GIVEN DATA below:

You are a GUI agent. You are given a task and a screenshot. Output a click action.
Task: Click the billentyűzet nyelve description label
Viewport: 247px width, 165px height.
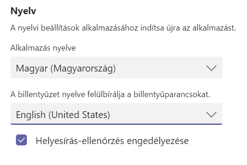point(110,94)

End of GIVEN DATA.
GIVEN DATA below:

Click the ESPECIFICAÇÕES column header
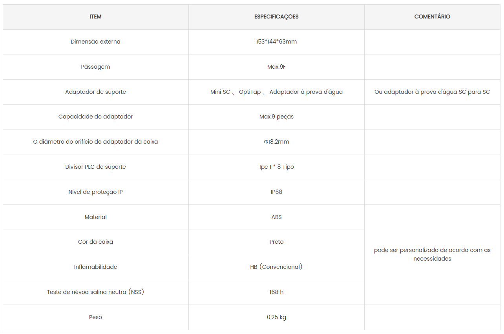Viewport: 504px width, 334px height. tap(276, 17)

End of GIVEN DATA.
GIVEN DATA below:

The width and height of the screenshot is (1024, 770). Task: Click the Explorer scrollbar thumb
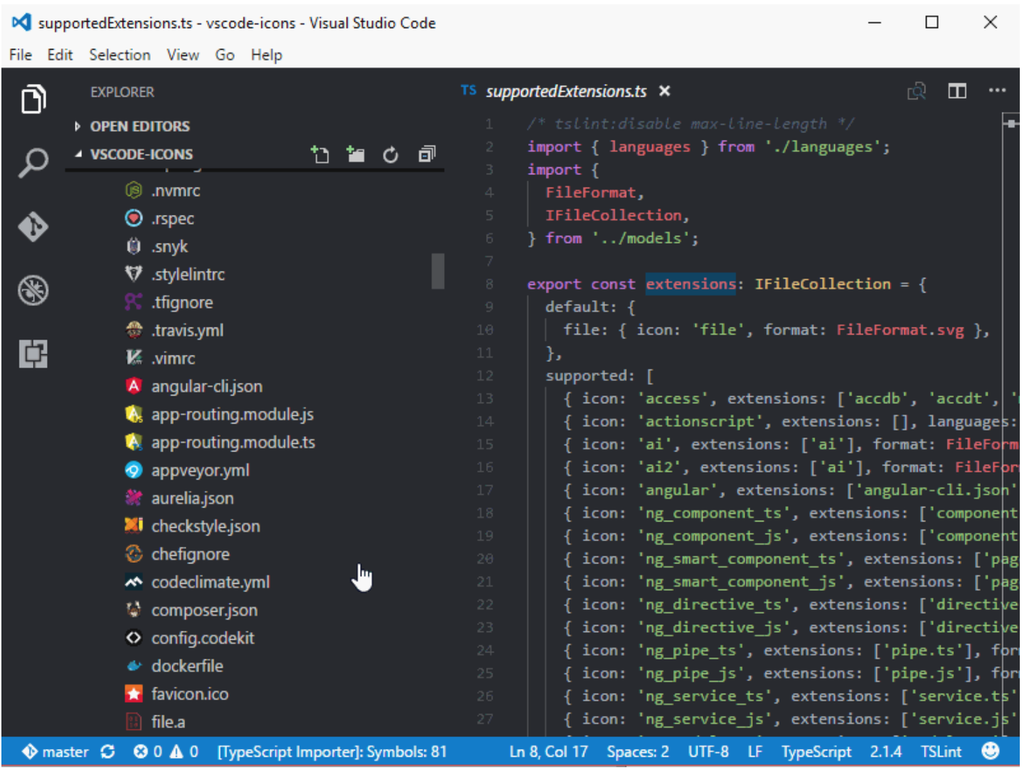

End of GIVEN DATA.

REQUIREMENT:
Copy out whichever lines of the listing contain the word "screenshot".

TASK OUTPUT:
You are a GUI agent. You are given a task and a screenshot. Output a click action.
The width and height of the screenshot is (1024, 770). Task: Click the Explorer scrollbar thumb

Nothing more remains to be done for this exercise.